Sarah era un desastre, completamente empapada, su cuerpo temblando mientras nos miraba, con el rímel corrido y los labios entreabiertos.
—P-puedo olerlo… —gimió, con la voz espesa por la lujuria—. Está por todas partes… puedo saborearos a los dos… —Sus dedos nunca se detuvieron, su propio orgasmo creciendo mientras se frotaba frenéticamente, el meado caliente deslizándose por su piel, formando un charco debajo de ella.
Con un gruñido gutural, arranqué mi verga del destrozado coño de Marina, el obsceno sonido húmedo de su agujero boquiabierto resonando en la habitación. Mi verga seguía dura como el hierro, resbaladiza por sus jugos y los restos pegajosos de mi meado, las venas latiendo mientras el líquido preseminal perlaba en la punta.

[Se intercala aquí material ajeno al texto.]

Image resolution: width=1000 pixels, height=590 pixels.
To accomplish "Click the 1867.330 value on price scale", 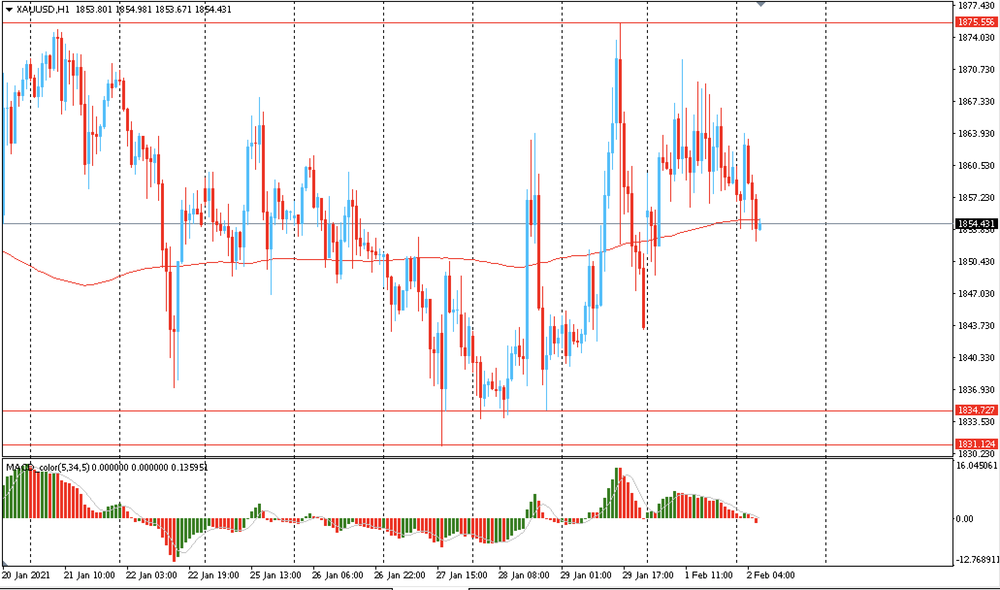I will (x=974, y=102).
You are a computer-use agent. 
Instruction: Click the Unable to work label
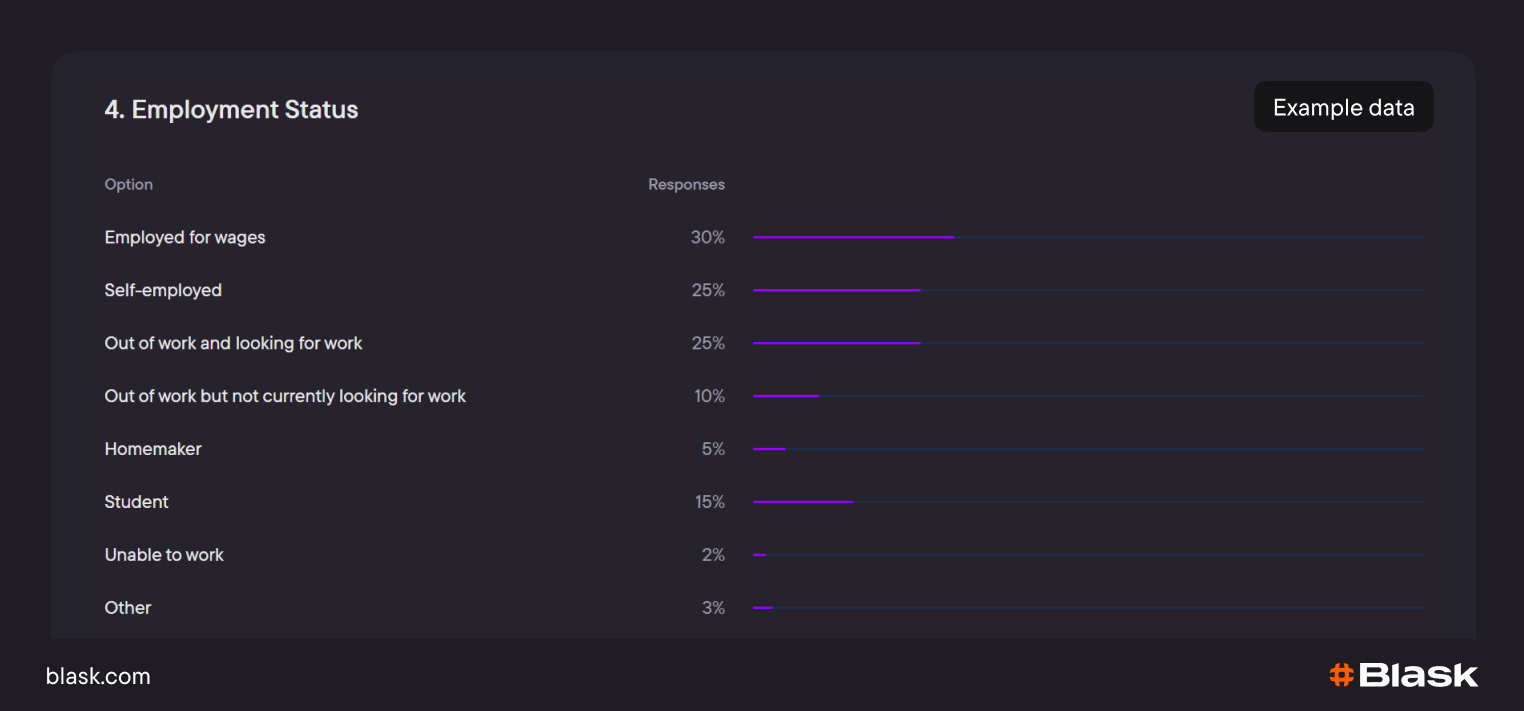point(164,555)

Marina se desplomó hacia adelante, su cuerpo sacudido por las réplicas, su coño usado crispándose y goteando: un río dorado de mi meado caía en chorros espesos y húmedos sobre la cara levantada de Sarah.
Los brazos rotos de Sarah y la herida irregular de su frente sisearon cuando las primeras gotas tocaron su piel. El meado chisporroteó contra su carne, el calor antinatural filtrándose en sus huesos, soldando sus fracturas con un crujido repugnante.
Jadeó, su espalda arqueándose mientras el dolor se fundía en placer, sus heridas cerrándose bajo el torrente dorado.
—J-joder… —gimió, su lengua saliendo como una serpiente, desesperada—. Me… está curando… —Su voz estaba cargada de asombro, sus dedos arañando el suelo mientras la última de sus heridas se cerraba, dejando su piel sonrojada y resplandeciente.
Pero aún no estaba curada del todo.
—Aún no he terminado —gruñí, agarrando las caderas de Marina y estrellándola de nuevo contra mi verga, enterrándome hasta el fondo en una embestida brutal—. Necesitas mi corrida, Sarah. Y te la vas a ganar.
Marina chilló, sus uñas arañando mi pecho mientras la inmovilizaba, mi verga estirando su coño destrozado. —¡N-no más! ¡No puedo… es demasiado! —sollozó, pero su coño traicionero se apretó a mi alrededor, sus caderas girando en círculos indefensos.
—¡P-POR FAVOR, TODAVÍA ESTOY LLENA DE TU MEADO! ¡SE ME ESTÁ SALIENDO… ¡AH! ¡AH! ¡NO PARES!—
Sarah no perdió ni un segundo. Con un gemido lascivo, se arrastró hacia adelante, su lengua lanzándose como un animal hambriento. Hundió la cara entre los muslos de Marina, sus labios envolviendo el hinchado clítoris de Marina, lamiendo la mezcla de meado y excitación que se escapaba de su agujero boquiabierto.
—Mmmf… qué bueno —masculló Sarah, su voz vibrando contra la carne de Marina.